Проигнорировав свой кабинет, я направился к конференц-залу и открыл дверь. Спустя мгновение она бесшумно закрылась позади. Я подошел к креслу рядом с Перри и положил на стол свой портфель.

— Ты же знаешь, что тебе нужно оговаривать встречи, — отрезал я, надеясь побольнее ужалить его словами. — Некоторые, знаешь ли, серьезно работают, чтобы получать те деньги, которые другие потом тратят.

Стиснув зубы, он скрестил руки на груди. Внешне он выглядел мужчиной. Вероятно, даже отжимался больше, чем я в его годы, но внутри Перри был сопляком. Может, ему уже и двадцать, но он по-прежнему оставался капризным малышом, который требовал чересчур много папиного времени, когда ему нужно было заниматься империей.

— Я мог бы помочь, — вдруг заявил Перри. — Если начнешь относиться ко мне, как к полноправному члену семьи.

— Мы здесь не играем в игрушки, — я размял шею и с презрением посмотрел на брата. — Что за инвестиции на этот раз?

— Какая тебе разница. Это мои деньги, — он сердито посмотрел на меня. — Я не должен каждый раз вымаливать их у тебя, Уинстон.

— Если бы я упростил процедуру, ты бы к шестнадцати годам полностью обанкротил свой фонд. Папа не просто так назначил меня твоим душеприказчиком. Только я могу держать тебя на поводке.

— Да пошел ты, — выплюнул Перри. — Ладно, забудь. Я возьму кредит.

Я рассмеялся, жестко и даже издевательски.

— У мамы будет истерика. Ее милое золотое дитя влезло в долги. Ты прекрасно знаешь, что это дерьмовая идея.

— Это не долги. Всего лишь кредит. Или же я найду инвесторов.

— Никто не станет инвестировать в бизнес Константина. Мы итак уже держим всех на поводке.

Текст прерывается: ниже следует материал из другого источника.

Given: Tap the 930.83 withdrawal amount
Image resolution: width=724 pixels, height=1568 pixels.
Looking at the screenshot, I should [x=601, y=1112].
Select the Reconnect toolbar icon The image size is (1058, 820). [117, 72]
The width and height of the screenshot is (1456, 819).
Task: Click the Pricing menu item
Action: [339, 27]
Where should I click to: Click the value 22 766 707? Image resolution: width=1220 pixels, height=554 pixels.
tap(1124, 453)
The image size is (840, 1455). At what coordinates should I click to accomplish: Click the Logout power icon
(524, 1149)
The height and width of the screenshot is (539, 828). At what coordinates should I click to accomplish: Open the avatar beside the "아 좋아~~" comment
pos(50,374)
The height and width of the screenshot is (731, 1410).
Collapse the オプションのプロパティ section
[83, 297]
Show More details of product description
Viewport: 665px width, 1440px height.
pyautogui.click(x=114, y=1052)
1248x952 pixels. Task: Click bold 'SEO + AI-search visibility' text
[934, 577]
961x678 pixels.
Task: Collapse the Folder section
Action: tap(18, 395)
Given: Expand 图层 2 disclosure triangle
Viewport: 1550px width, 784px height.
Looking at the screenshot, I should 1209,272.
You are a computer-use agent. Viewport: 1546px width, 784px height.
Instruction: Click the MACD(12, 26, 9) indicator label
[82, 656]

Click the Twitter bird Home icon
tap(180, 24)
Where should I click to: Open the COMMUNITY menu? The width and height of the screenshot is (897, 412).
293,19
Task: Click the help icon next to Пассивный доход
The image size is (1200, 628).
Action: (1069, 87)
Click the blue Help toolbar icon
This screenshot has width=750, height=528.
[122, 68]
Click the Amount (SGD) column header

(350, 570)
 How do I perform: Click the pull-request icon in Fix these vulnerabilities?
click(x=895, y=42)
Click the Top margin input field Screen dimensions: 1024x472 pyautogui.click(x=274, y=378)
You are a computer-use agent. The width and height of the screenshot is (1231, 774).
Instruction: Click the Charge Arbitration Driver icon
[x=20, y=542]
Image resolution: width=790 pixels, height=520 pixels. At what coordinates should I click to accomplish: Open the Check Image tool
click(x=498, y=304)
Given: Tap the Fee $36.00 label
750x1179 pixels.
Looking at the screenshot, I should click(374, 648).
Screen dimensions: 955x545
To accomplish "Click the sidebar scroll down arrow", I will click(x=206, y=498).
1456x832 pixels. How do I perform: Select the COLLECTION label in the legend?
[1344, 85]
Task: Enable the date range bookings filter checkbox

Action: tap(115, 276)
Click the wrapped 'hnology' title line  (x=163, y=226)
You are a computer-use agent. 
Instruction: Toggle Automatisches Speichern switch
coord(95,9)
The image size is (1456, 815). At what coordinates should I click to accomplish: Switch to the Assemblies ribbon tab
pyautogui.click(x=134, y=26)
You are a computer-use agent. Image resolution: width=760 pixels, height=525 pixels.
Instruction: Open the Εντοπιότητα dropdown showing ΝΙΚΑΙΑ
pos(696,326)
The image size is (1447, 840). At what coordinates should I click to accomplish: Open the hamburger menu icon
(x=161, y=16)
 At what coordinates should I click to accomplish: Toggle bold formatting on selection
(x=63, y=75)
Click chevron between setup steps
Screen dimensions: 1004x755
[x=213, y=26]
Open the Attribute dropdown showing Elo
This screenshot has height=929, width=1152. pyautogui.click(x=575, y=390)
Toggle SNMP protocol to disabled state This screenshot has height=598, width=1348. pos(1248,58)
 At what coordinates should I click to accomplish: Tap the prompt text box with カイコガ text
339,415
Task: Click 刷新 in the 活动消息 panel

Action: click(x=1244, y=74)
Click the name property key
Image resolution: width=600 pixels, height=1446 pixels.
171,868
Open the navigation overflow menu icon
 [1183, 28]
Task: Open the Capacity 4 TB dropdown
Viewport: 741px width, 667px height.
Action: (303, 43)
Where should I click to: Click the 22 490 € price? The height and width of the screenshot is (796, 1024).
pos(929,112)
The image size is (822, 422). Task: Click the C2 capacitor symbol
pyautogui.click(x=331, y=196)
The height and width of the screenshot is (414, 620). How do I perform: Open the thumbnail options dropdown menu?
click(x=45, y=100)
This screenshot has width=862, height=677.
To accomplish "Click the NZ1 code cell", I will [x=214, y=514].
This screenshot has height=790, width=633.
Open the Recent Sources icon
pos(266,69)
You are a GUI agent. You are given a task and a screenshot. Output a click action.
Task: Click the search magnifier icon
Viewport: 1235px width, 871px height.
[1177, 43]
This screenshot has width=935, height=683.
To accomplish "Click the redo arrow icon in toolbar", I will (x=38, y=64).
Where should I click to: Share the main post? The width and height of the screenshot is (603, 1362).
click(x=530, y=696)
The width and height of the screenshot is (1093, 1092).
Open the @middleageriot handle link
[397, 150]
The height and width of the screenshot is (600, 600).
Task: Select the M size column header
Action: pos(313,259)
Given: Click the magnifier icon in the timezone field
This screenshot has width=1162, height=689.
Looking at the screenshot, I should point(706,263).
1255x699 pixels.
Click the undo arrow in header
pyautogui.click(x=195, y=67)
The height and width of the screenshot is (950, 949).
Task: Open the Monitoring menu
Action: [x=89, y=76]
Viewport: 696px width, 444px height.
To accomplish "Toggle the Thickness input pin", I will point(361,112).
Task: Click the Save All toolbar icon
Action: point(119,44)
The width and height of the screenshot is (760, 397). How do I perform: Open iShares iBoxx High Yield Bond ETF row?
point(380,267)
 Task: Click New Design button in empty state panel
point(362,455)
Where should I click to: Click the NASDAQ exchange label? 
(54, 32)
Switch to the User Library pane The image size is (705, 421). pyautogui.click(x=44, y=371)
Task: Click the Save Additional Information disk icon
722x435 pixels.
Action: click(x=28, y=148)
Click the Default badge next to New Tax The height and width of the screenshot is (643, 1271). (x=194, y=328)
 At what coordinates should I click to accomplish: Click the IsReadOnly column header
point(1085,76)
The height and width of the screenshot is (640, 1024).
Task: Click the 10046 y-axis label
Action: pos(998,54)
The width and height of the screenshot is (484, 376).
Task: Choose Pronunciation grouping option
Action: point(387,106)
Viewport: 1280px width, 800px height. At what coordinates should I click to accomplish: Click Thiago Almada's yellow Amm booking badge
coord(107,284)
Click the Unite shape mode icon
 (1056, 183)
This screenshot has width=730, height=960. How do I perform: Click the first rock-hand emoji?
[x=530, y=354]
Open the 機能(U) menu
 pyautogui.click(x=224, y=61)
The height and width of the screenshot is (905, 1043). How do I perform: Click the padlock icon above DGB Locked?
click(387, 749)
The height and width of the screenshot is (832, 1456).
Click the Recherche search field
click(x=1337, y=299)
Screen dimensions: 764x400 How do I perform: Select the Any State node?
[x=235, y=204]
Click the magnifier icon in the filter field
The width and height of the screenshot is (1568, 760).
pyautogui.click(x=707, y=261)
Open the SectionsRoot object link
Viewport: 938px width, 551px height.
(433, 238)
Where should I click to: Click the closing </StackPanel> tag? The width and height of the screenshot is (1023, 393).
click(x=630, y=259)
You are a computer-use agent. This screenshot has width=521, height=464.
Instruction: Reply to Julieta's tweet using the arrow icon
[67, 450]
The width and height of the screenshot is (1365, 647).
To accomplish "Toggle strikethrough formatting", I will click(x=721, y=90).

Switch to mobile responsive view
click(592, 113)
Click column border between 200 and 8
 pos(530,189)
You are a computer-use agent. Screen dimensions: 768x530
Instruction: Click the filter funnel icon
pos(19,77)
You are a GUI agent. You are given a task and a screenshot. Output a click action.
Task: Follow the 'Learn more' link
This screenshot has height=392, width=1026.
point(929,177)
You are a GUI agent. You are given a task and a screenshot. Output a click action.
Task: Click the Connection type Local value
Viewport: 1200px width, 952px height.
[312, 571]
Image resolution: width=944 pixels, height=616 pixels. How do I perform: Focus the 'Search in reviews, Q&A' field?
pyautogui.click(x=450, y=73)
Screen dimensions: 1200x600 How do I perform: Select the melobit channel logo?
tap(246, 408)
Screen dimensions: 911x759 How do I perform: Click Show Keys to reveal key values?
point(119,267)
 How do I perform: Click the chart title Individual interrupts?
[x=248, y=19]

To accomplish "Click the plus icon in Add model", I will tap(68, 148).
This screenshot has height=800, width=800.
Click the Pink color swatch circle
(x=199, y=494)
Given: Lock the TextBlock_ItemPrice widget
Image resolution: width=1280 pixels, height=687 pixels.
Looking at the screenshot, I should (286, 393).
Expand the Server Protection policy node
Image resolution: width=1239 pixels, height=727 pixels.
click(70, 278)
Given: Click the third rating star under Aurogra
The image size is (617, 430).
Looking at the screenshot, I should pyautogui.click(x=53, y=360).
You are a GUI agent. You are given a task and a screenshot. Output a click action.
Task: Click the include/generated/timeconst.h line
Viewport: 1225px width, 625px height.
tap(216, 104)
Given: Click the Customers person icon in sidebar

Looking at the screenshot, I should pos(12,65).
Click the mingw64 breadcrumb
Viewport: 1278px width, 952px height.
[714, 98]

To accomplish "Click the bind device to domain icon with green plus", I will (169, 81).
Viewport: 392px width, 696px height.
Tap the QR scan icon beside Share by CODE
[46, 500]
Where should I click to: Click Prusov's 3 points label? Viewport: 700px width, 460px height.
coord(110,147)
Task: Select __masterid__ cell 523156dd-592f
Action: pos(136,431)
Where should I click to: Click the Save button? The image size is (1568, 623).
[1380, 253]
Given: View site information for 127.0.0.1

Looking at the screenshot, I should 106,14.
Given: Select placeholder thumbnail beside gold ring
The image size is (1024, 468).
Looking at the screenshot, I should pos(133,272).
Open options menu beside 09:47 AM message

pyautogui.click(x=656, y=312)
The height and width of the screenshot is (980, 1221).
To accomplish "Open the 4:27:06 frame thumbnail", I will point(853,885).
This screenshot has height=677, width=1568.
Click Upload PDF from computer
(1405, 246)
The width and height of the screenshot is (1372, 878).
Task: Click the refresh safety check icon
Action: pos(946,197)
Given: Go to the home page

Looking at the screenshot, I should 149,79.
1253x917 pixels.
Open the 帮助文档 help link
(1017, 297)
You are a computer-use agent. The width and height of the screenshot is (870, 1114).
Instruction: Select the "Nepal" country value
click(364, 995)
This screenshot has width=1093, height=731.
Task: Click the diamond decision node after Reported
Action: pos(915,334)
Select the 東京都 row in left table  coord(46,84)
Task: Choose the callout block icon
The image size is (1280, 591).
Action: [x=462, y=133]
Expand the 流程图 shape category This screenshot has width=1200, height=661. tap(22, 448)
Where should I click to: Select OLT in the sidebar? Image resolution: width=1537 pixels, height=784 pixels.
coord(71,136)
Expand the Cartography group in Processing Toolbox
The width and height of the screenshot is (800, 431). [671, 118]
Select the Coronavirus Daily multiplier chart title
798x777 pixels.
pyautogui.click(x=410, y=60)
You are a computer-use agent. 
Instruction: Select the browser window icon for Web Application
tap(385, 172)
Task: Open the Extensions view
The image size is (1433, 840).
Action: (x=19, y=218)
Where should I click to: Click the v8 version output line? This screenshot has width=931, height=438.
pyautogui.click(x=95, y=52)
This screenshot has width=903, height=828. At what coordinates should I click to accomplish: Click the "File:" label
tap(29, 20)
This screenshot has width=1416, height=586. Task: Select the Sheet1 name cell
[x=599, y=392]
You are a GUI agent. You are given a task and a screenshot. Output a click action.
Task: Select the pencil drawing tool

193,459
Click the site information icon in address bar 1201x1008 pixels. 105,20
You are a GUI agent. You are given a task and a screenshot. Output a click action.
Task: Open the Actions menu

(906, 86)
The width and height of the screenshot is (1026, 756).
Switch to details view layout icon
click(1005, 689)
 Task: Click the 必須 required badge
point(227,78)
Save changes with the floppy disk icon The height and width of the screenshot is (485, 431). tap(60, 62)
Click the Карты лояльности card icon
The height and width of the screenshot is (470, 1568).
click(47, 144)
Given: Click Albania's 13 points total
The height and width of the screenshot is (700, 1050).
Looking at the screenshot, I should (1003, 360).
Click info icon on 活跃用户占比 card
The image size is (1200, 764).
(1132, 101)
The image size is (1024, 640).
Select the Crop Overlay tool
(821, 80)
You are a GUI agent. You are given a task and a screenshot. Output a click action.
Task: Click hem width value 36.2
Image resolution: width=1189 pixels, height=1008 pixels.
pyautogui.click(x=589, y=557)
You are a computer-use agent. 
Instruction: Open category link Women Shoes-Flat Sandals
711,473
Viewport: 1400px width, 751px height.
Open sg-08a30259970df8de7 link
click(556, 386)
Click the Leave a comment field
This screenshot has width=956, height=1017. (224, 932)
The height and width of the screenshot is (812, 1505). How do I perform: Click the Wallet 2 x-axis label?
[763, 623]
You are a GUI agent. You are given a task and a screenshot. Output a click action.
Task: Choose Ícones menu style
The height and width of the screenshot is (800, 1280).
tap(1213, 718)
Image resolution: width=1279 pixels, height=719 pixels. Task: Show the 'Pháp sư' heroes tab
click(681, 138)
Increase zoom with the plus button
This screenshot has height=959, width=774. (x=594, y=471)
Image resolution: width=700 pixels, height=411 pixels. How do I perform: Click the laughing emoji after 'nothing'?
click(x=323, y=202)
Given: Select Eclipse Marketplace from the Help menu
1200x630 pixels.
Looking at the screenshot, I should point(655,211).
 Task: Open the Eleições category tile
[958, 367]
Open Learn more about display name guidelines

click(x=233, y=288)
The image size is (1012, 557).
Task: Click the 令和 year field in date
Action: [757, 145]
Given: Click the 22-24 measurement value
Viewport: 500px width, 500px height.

— Не всех, — прищурился Перри.

Выпрямившись на стуле, я сцепил пальцы поверх стола и глянул на брата убийственным взглядом.

— О ком ты?

— Ты знаешь.

— Развлеки меня, братец. Озвучь, под кого ты собираешься прогнуться ради нескольких сотен тысяч.

— Люциан Морелли.

Я стиснул зубы. Одно дело — насмехаться надо мной, а совсем другое — бросить в меня этим именем.

— Прости, но мне кажется, ты неправильно выразился, — прорычал я, давая ему возможность отступить. Морелли были единственным мостом, который мы никогда не смогли бы пересечь. А то, что Перри даже упомянул их фамилию — уже пощечина.

— У Морелли есть деньги, и если ты не хочешь отдавать мне мои, я займу у них до совершеннолетия, — Перри посмотрел на меня с торжествующей улыбкой, напомнив в этот момент отца, когда тот жестоко расправлялся с противниками.

— Один телефонный звонок Люциану Морелли, и я уничтожу тебя, Перри. Родной ты мне по крови или нет, ты перестанешь существовать. Я погребу тебя в такую яму, которую ты и вообразить себе не можешь. Мама тебя возненавидит. Братья и сестры тоже. С таким же успехом можешь выйти замуж за этого ублюдка, потому что для Константинов ты умрешь, — я ударил кулаком по столу, отчего Перри вздрогнул. — Ты забыл, что его отец убил нашего?

— Домыслы, — фыркнул он. — Никаких доказательств. Это был несчастный случай. Мы лишь можем догадываться, что к этому причастен папин враг. Но не все зло исходит от… — он замолк, дважды подумав, прежде чем снова произнести ненавистную фамилию. — … них.

— Получишь свои пятьсот тысяч к обеду.